午後、姜恒は洗い髪のまま、白い袍に着替えた。耿曙はいつもの黒い武衣を着て、二人は庁堂の中でじっと見つめ合っていた。五年もの別れを経て、青天の霹靂のように再開した。そのことは意外にもお互いを無言にさせた。あまりにも長かった。すべてがあまりにも長かった。まるで知らない者同士になったようだ。一緒に入浴しながら、ただただむせび泣いた。泣いて、泣いて、泣き終わると、何も言えなくなってしまった。

 

それはまるで砂漠を長い間歩いて喉が渇ききった人がオアシスを見た瞬間、どのように水を飲むべきか分からず、飲み込む動作もできなかったかのようだ。

「兄さん。」姜恒は呆然としていた。耿曙も呆然としていた。
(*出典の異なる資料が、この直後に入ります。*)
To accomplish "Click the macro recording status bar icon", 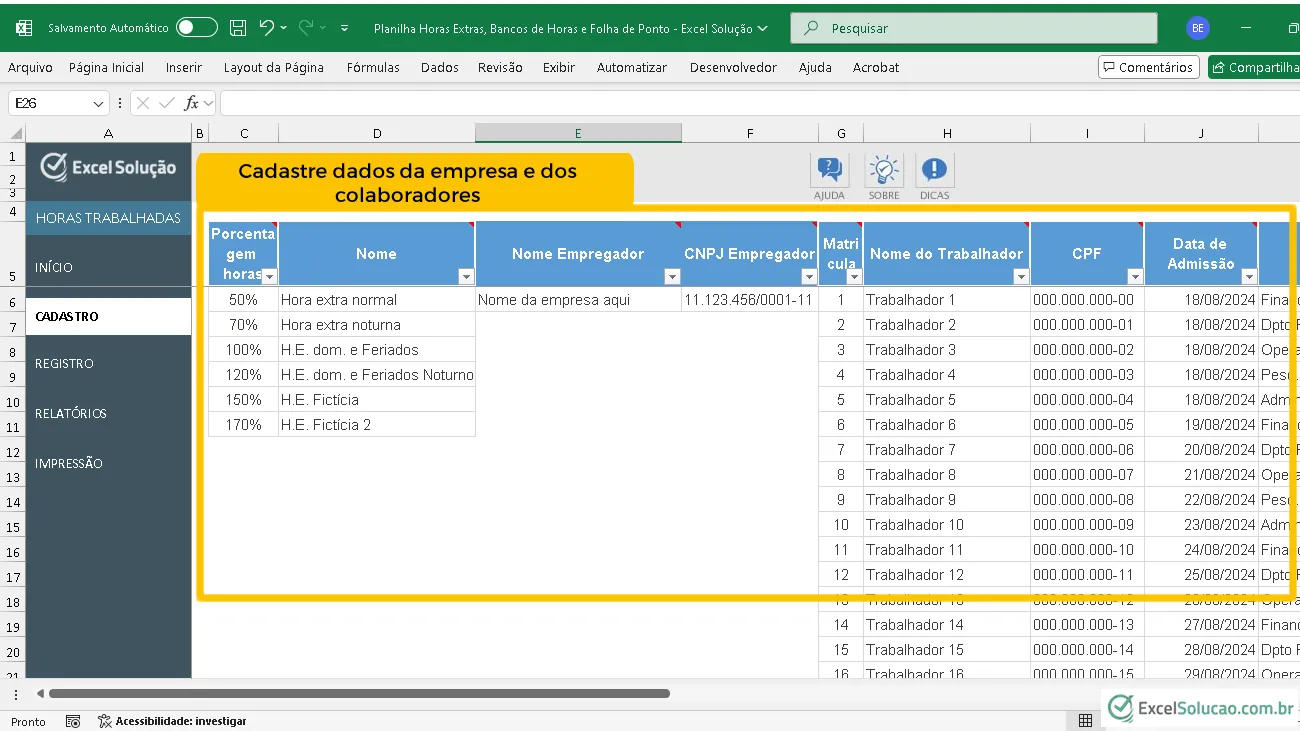I will pyautogui.click(x=73, y=721).
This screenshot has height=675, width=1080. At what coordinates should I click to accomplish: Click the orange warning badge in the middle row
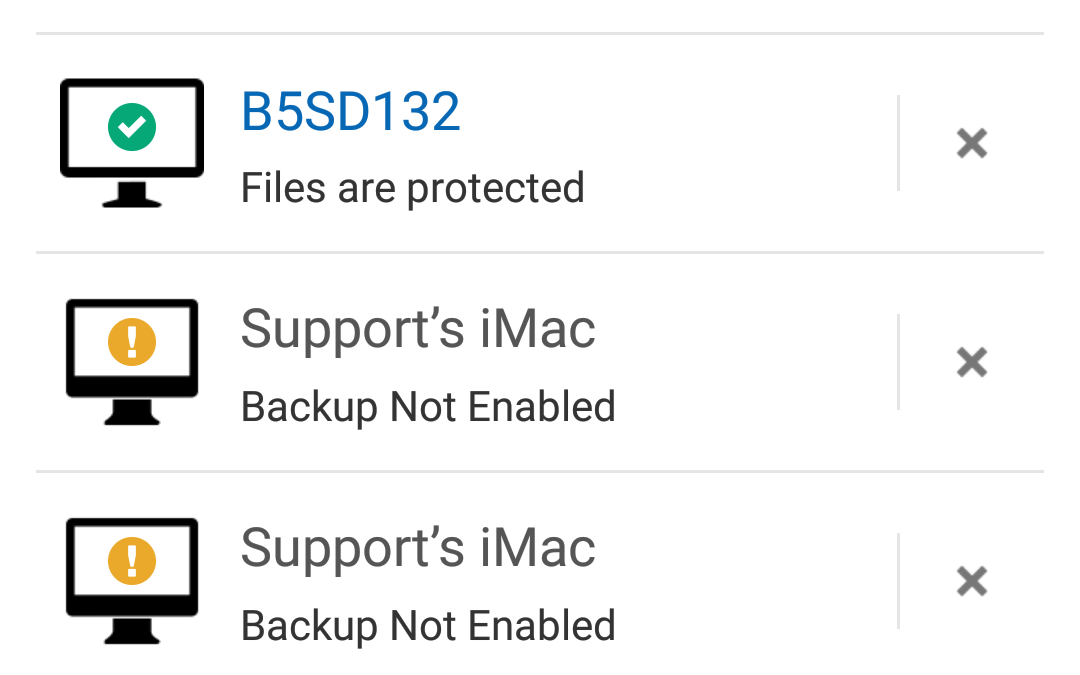click(132, 342)
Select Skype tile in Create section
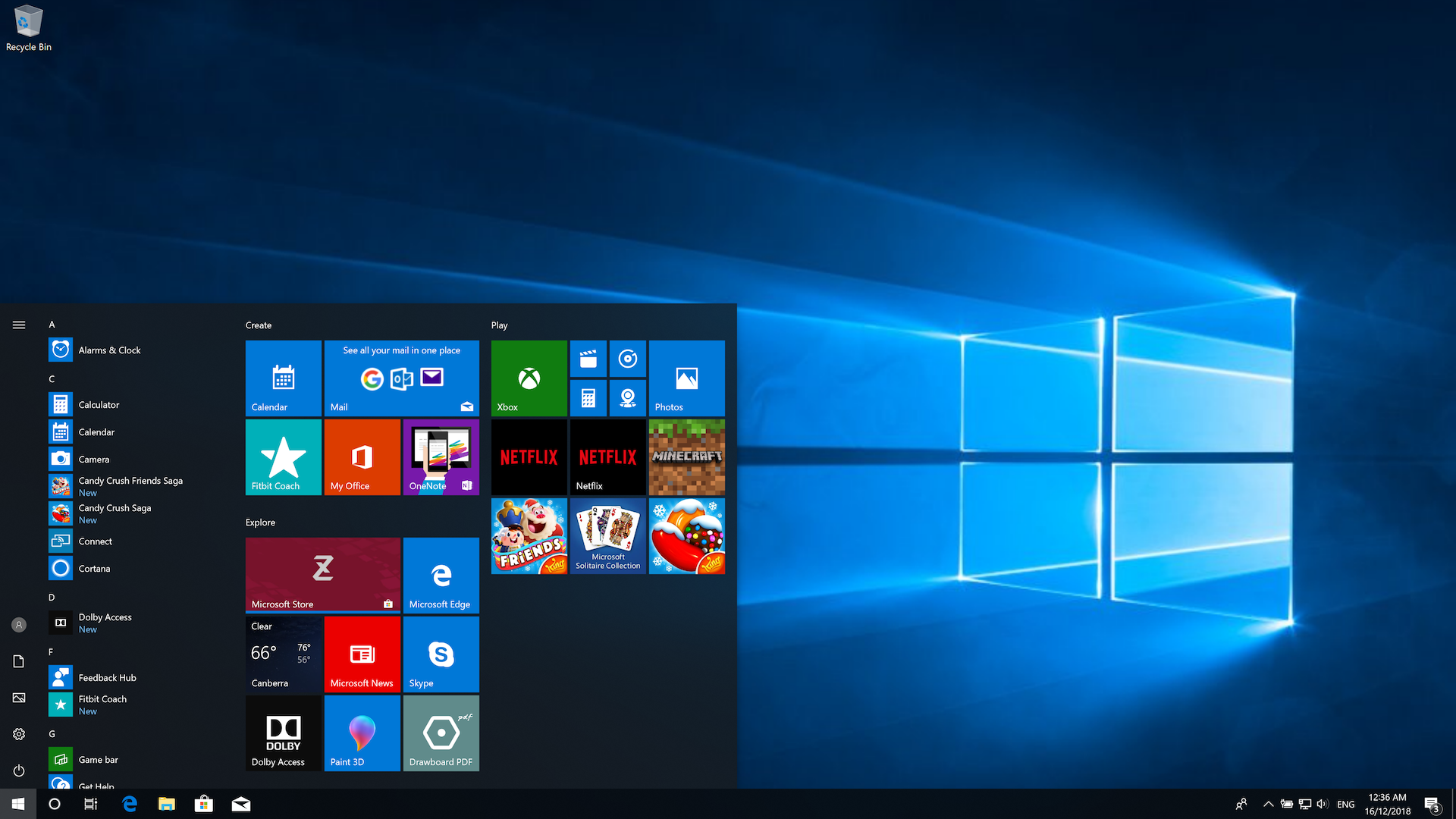The height and width of the screenshot is (819, 1456). 440,654
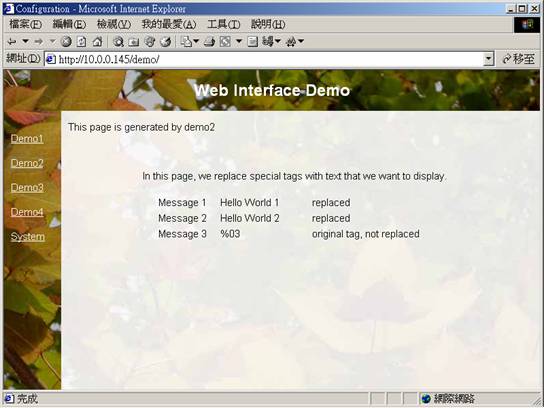Open the Demo3 sidebar link
The width and height of the screenshot is (544, 408).
pos(27,188)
彼らはいつまでもお互いを見つめあうだけだった。耿曙の手はずっと姜恒の手をしっかりと握りしめていて、一瞬にしても放すことができなかった。

 

「ここに来て座れ、ハンアル。」耿曙はようやく一言発した。この道中、耿曙が最も多く言ったのは、「恒児」という2文字だ。まるで言うたびに姜恒の輪郭がより鮮明になり、幽霊であるはずの彼をこの世に呼び戻せるかのようだ。二人の机はもうくっつけてあるのに、どうこへ来いと言うの?姜恒は立ち上がって、耿曙に向かい合って座り、彼と木机を隔てて目を合わせた。彼はもうくたくただった。逃亡が終わった今、もう全身が崩れ落ちてしまいそうだった。いっそのことと、机に身を乗り出し、顔を上げて、耿曙を見た。
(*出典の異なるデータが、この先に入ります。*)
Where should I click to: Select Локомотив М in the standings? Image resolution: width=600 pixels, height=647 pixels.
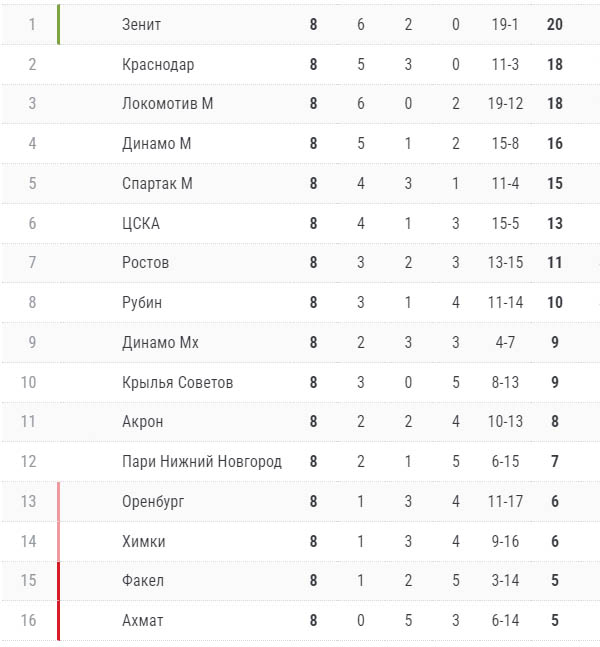click(x=167, y=104)
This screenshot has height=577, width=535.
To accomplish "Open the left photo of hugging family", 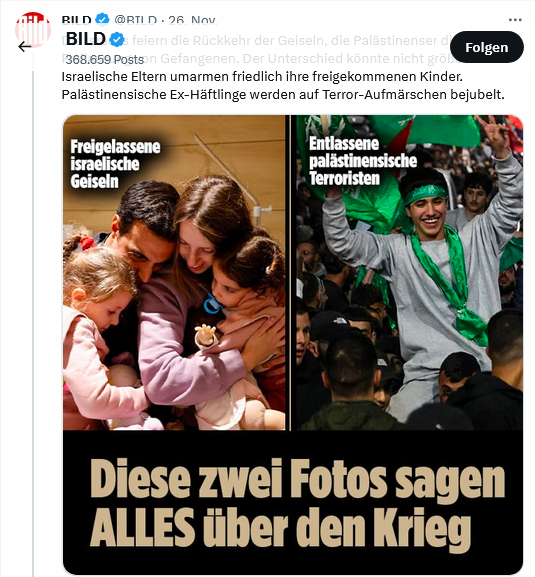I will [x=174, y=273].
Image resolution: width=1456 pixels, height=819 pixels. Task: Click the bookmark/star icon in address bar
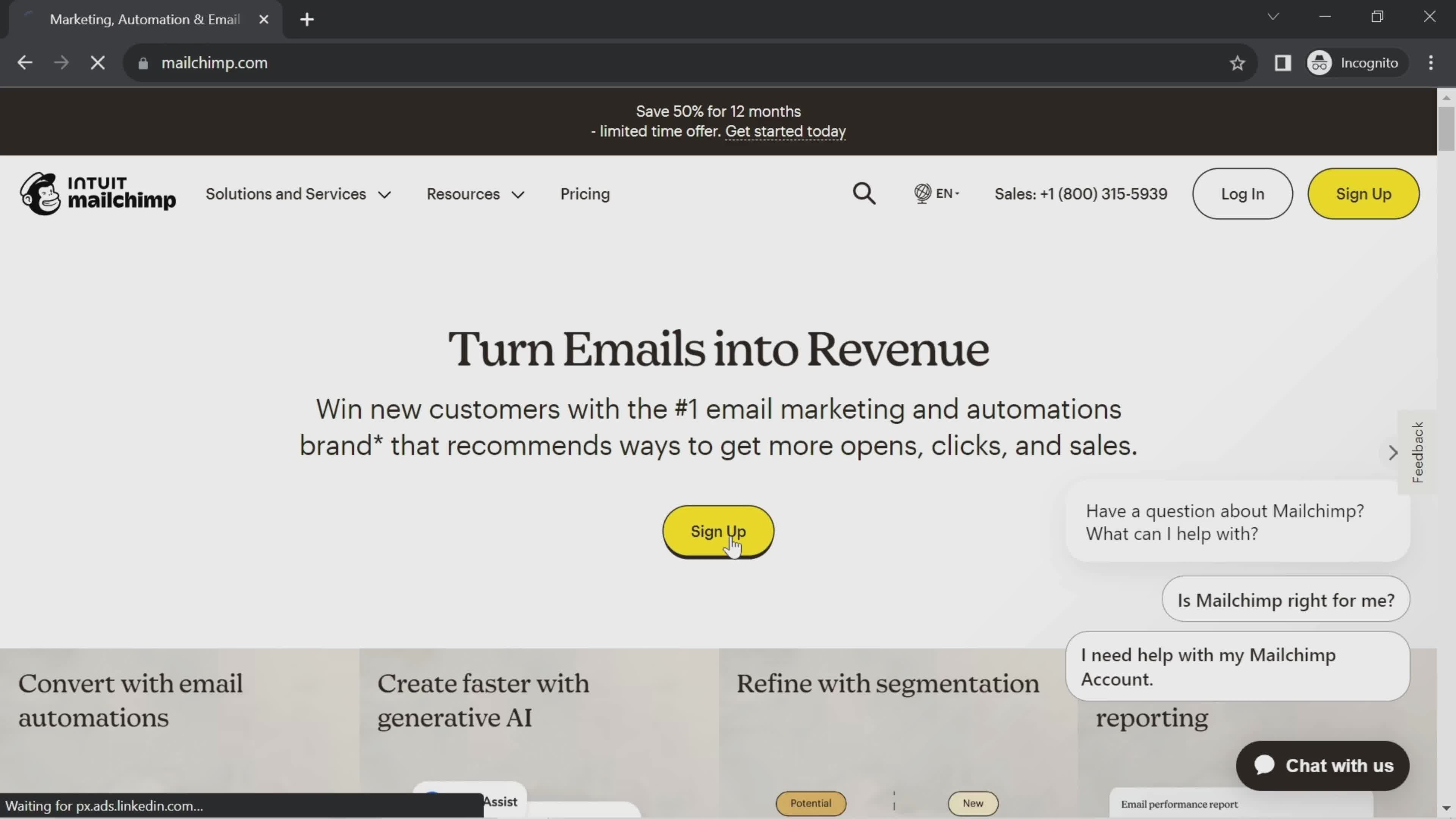1237,62
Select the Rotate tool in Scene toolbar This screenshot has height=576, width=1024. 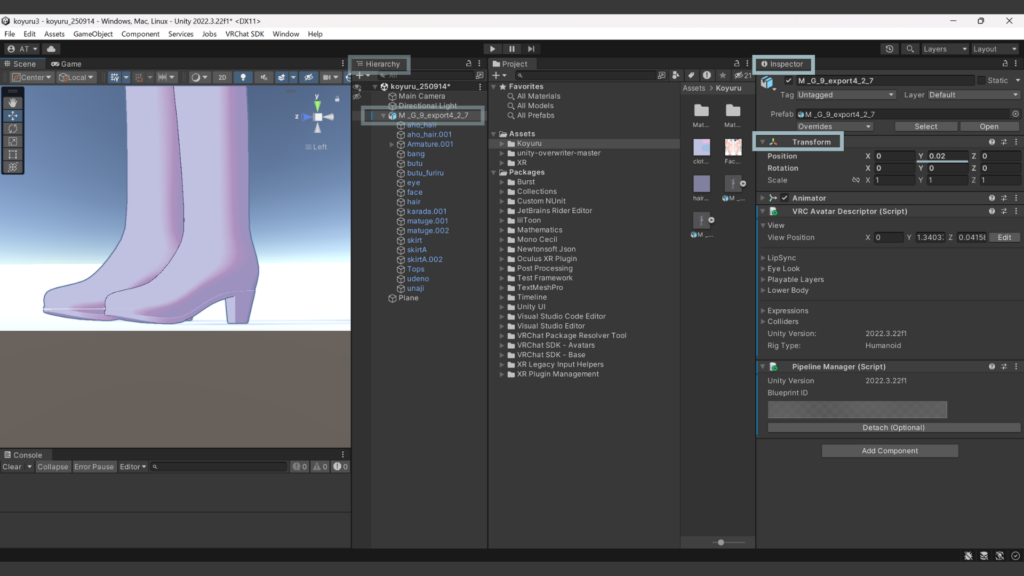tap(13, 128)
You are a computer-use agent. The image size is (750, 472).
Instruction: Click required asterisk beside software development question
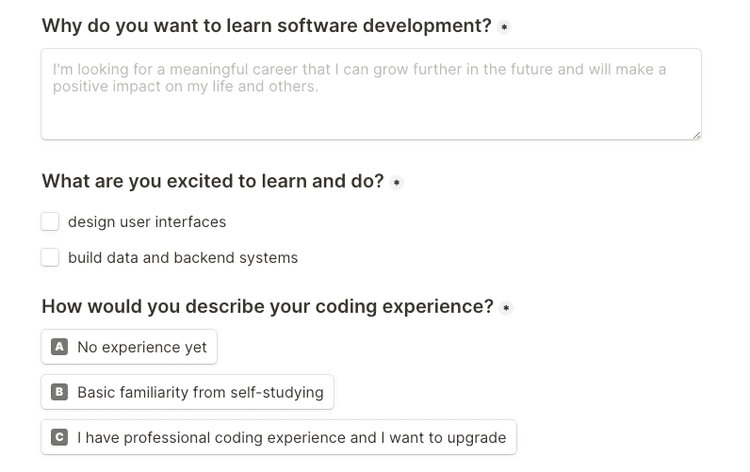tap(504, 27)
姜恒は何も言いたくなかった。耿曙も同じ気持ちなはずだ。相手をこんな風に見ているだけで、十分だった。耿曙はまたそっと彼の手の甲を触り、声を震わせ「ハンアル」とささやいた。「うん。ここにいるよ。」

 

食事が届くと、耿曙は「先ずは食べよう。」と言った。

姜恒はおなかがすいてたまらなかった。食盒を開けてみると、中には肉、魚の料理と、ご飯に汁ものがあった。嵩県はかつて天子の直轄地だったため、食事の仕方も晋礼に従っている。部屋に敷かれた畳、間仕切りの紙戸、低い寝台や庭の池、観音竹に至るまでそっくりだった。庭には一面の梅の花が咲き乱れ、日差しを受けて絵のようだ。懐かしさを感じる。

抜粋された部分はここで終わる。